Find the general solution to $\csc \theta + \sec \theta = 1$
Your squaring of the equation $$\cos x+\sin x=\cos x\>\sin x\tag{1}$$ has introduced spurious solutions. In fact the value ${1\over2}\arcsin\bigl(2-2\sqrt{2}\bigr)\approx-0.488147$ does not solve the given problem.

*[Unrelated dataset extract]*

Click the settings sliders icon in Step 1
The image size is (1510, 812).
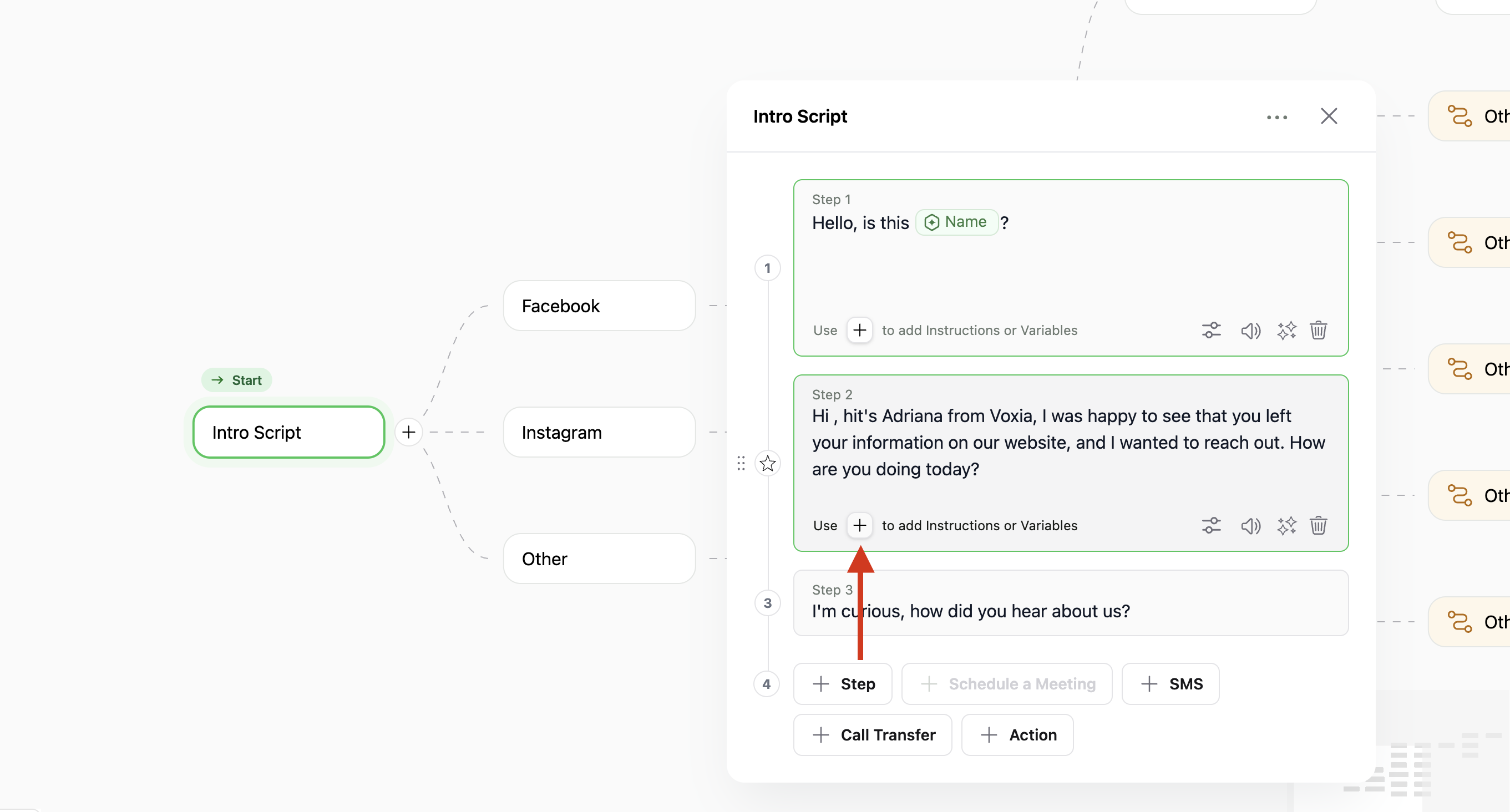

Drawing the graphs of $x\mapsto \cos x+\sin x$ and $x\mapsto\cos x\>\sin x$ shows a symmetry with respect to $x={\pi\over4}$. We therefore put $x:={\pi\over4}+t$ and then have $$\cos x+\sin x=\sqrt{2}\>\cos t,\qquad\cos x\>\sin x={1\over2}\cos(2t)\ .$$ Plugging this into $(1)$ we obtain $$\sqrt{2}\cos t={1\over2}(2\cos^2 t-1)\ ,$$ so that $\cos t={\sqrt{2}\over2}-1$, or $$ t=\pm \alpha,\quad{\rm with}\quad \alpha:=\arccos{\sqrt{2}-2\over2}=1.86805\ .$$ This leads to the $x$-values $$x_1={\pi\over4}-\alpha=-1.08265,\qquad x_2={\pi\over4}+\alpha=2.65345\ .$$ Looking at the graphs we see that these solutions repeat with periodicity $2\pi$.